UPDATE - Rebecca R -
[Disclaimer: long email-sorry]
I came to your retreat to figure out why I was unsettled in life despite having what I thought I should want. I knew that I was unhappy living in a world where no matter what I accomplished in terms of career or personal growth, friends, family and even acquaintances would look at me with an air of pity upon learning that no, I am not married and no, I don’t have children. This has always made me uncomfortable. It felt like I was the only person not in on the joke or who couldn’t see the image in the Magic Eye. What I’ve learned is that the ones who believe in marriage and traditional family as the ultimate in personal fulfilment have been duped. I started thinking about this when you talked about becoming more open to the idea that one can get similar love and fulfilment in life through many ways that don’t include becoming a wife and mother. Like many other women in the room, this was a tough one for me. I had always thought that this was something I should hope and strive for, and that my life wouldn’t be complete without it. What I see now is the enormity of the social pressure put on women to marry and reproduce and the negative consequences it can hold for those who buy into this myth.
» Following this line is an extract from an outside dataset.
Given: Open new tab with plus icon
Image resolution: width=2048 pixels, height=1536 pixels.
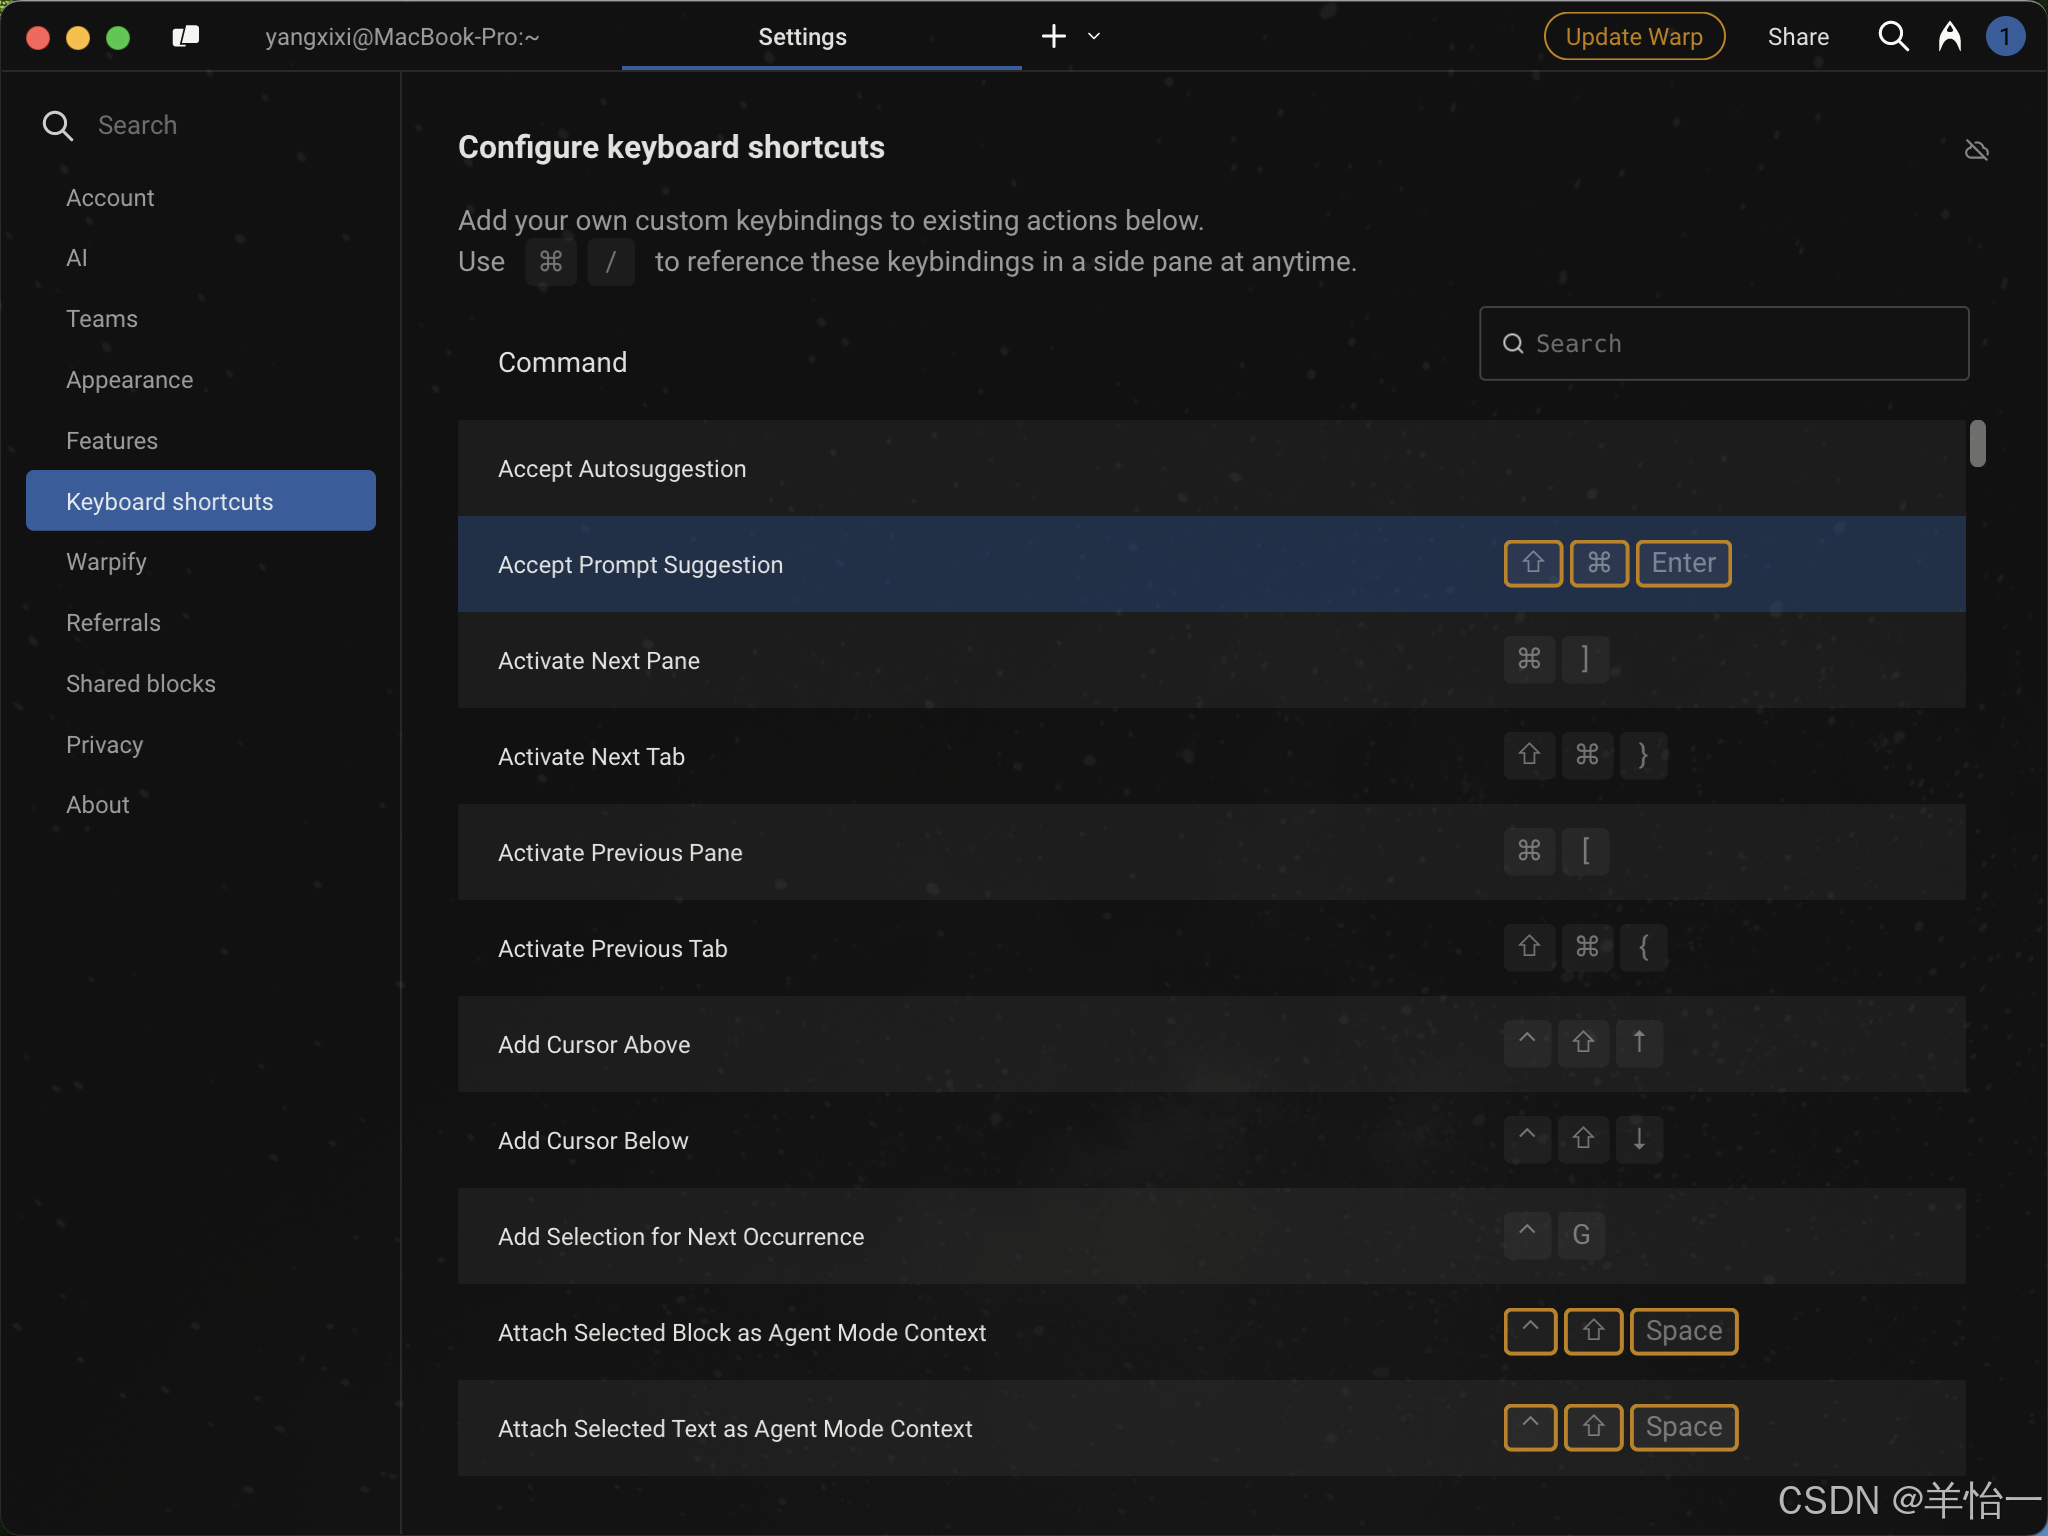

I work as a menopause specialist and have examples of these consequences walking through my door each day. I can’t believe I didn’t figure it out sooner. Women come to me hoping I can help them with the physical symptoms of nature putting an end to their reproductive years. What ends up happening in many cases is me trying to help them grapple with the depression and anxiety that comes when for a woman's whole life, she tied internal happiness to the external concepts of family and marriage. At this time in her life, the children have usually left the nest, and her marriage may not be the endless fountain of love and happiness that she hoped or was promised it would be (if she is still married). She may have aging parents that now present a whole new demand on her time and energy. Although it is by no means hopeless, I find it incredibly heartbreaking that these women have lived out possibly their best years believing a lie that restricted them from knowing and becoming their true selves.
When I lived my life looking through the lens of this concept (marriage and family ideal), I made decisions that weren’t in keeping with who I am or what I want in life. I stayed in a job that burned me out because I felt it was a duty and looked good on paper. I stayed in a relationship where I felt alone and unseen because I felt that at this time of my life, I should be settling down. If I can fall for it, anyone can. Having this veil lifted is the greatest gift I got from the retreat and for that I can’t thank you enough.
Within a few weeks of returning home from Florida, I broke up with my boyfriend, moved out of my house, and quit the part of my job I hated. My slate couldn’t be more clean and I’ve never been happier. Fortunately I have lots of professional opportunities and my task now is figuring out how to make my job work for me in that I find ways to accomplish the goals that are important to me in other areas of my life. I enrolled in a distance education course that will give me more of that freedom and flexibility. I have started to nurture the creative parts of myself that had been left untended- dusting off the SLR camera on my shelf and taking a photography class. I’m cooking again, something I absolutely love but had stopped doing because my ex never encouraged it. And of course, travel (sending this to you from Greece).
Do I still hope to one day find a partner I’m excited about and have a family? Of course. But I am now focused on finding and cultivating love in a broader sense. I’m working on surrounding myself with a life so full that I will never consider settling ever again.
I read “Becoming Wise” by Krista Tippett and came across this passage that I think sums it up:
“Strangest of all, on this planet, is the way we continue to idealize romantic love and crave it for completion- to follow those love songs and those movies...This is the opposite of a healing story - it’s a story that perceives scarcity in the midst of abundance. I have love in my life, many forms of loving. As I settled into singleness, I grew saner, kinder, more generous, more loving in untheatrical everyday ways. I can’t name the day when I suddenly realized that the lack of love in my life was not a reality but a poverty of imagination and a carelessly narrow use of an essential word. And here is another, deeper carelessness, which I am absolving in a spirit of adventure: I come to understand that for most of my life, when I was looking for love, I was looking to be loved. In this, I am a prism of my world. I am a novice at love in all its fullness, a beginner.”
You are empowering women in perhaps more ways than you even realize. I would love to one day be able to help out on the retreat because I believe this work is so important. I volunteered for the Retreat Elite so maybe our paths will cross again.
Matthew, Stephen, Steve, I’m speaking for womankind (I’m sure they won’t mind) when I say thank you from the bottom of our renewed heart.